[Collected data entries]
★ ★ ★ ★
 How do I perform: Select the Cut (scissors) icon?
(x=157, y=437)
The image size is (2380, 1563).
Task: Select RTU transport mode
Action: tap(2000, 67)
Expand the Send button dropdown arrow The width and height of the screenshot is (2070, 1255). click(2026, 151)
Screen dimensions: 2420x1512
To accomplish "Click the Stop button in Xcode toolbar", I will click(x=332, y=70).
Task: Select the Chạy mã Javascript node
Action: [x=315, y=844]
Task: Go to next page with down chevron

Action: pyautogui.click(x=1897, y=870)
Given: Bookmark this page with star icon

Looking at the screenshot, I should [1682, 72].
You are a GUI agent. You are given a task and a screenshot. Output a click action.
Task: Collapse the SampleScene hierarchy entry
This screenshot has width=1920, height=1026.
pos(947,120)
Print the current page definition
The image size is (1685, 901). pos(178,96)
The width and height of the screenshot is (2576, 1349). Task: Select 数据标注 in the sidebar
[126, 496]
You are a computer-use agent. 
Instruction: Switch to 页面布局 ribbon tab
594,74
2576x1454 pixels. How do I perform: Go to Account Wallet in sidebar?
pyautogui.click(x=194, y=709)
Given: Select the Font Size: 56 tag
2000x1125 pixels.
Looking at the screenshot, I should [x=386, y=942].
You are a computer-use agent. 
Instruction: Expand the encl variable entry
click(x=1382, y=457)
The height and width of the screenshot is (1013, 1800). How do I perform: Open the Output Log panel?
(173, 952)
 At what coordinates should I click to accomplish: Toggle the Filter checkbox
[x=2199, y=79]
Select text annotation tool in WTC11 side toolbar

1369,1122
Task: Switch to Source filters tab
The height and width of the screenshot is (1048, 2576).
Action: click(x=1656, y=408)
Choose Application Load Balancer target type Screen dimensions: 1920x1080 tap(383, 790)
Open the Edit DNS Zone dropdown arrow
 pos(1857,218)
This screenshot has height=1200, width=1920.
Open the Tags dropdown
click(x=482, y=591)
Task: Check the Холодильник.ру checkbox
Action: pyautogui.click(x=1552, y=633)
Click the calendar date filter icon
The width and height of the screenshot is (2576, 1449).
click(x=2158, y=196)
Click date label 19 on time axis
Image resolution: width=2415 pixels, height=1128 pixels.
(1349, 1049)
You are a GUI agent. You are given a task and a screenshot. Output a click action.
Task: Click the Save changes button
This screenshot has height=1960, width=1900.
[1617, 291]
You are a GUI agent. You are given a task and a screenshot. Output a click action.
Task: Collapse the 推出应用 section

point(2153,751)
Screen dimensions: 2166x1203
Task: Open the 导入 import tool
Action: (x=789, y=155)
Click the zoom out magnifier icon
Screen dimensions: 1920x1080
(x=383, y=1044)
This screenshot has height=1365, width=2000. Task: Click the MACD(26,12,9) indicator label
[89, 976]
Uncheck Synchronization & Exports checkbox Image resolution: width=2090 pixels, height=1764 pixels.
★ ★ ★ ★
Restate the data above word for word. Leave nothing out.

◆ **EXERCISE SOLUTION**:
 How do I perform: Select the Cut (scissors) icon?
(x=157, y=437)
The image size is (2380, 1563).
Task: Select RTU transport mode
Action: tap(2000, 67)
Expand the Send button dropdown arrow The width and height of the screenshot is (2070, 1255). click(2026, 151)
Screen dimensions: 2420x1512
To accomplish "Click the Stop button in Xcode toolbar", I will click(x=332, y=70).
Task: Select the Chạy mã Javascript node
Action: [x=315, y=844]
Task: Go to next page with down chevron

Action: pyautogui.click(x=1897, y=870)
Given: Bookmark this page with star icon

Looking at the screenshot, I should [1682, 72].
You are a GUI agent. You are given a task and a screenshot. Output a click action.
Task: Collapse the SampleScene hierarchy entry
This screenshot has width=1920, height=1026.
pos(947,120)
Print the current page definition
The image size is (1685, 901). pos(178,96)
The width and height of the screenshot is (2576, 1349). Task: Select 数据标注 in the sidebar
[126, 496]
You are a computer-use agent. 
Instruction: Switch to 页面布局 ribbon tab
594,74
2576x1454 pixels. How do I perform: Go to Account Wallet in sidebar?
pyautogui.click(x=194, y=709)
Given: Select the Font Size: 56 tag
2000x1125 pixels.
Looking at the screenshot, I should [x=386, y=942].
You are a computer-use agent. 
Instruction: Expand the encl variable entry
click(x=1382, y=457)
The height and width of the screenshot is (1013, 1800). How do I perform: Open the Output Log panel?
(173, 952)
 At what coordinates should I click to accomplish: Toggle the Filter checkbox
[x=2199, y=79]
Select text annotation tool in WTC11 side toolbar

1369,1122
Task: Switch to Source filters tab
The height and width of the screenshot is (1048, 2576).
Action: click(x=1656, y=408)
Choose Application Load Balancer target type Screen dimensions: 1920x1080 tap(383, 790)
Open the Edit DNS Zone dropdown arrow
 pos(1857,218)
This screenshot has height=1200, width=1920.
Open the Tags dropdown
click(x=482, y=591)
Task: Check the Холодильник.ру checkbox
Action: pyautogui.click(x=1552, y=633)
Click the calendar date filter icon
The width and height of the screenshot is (2576, 1449).
click(x=2158, y=196)
Click date label 19 on time axis
Image resolution: width=2415 pixels, height=1128 pixels.
(1349, 1049)
You are a GUI agent. You are given a task and a screenshot. Output a click action.
Task: Click the Save changes button
This screenshot has height=1960, width=1900.
[1617, 291]
You are a GUI agent. You are given a task and a screenshot. Output a click action.
Task: Collapse the 推出应用 section

point(2153,751)
Screen dimensions: 2166x1203
Task: Open the 导入 import tool
Action: (x=789, y=155)
Click the zoom out magnifier icon
Screen dimensions: 1920x1080
(x=383, y=1044)
This screenshot has height=1365, width=2000. Task: Click the MACD(26,12,9) indicator label
[89, 976]
Uncheck Synchronization & Exports checkbox Image resolution: width=2090 pixels, height=1764 pixels.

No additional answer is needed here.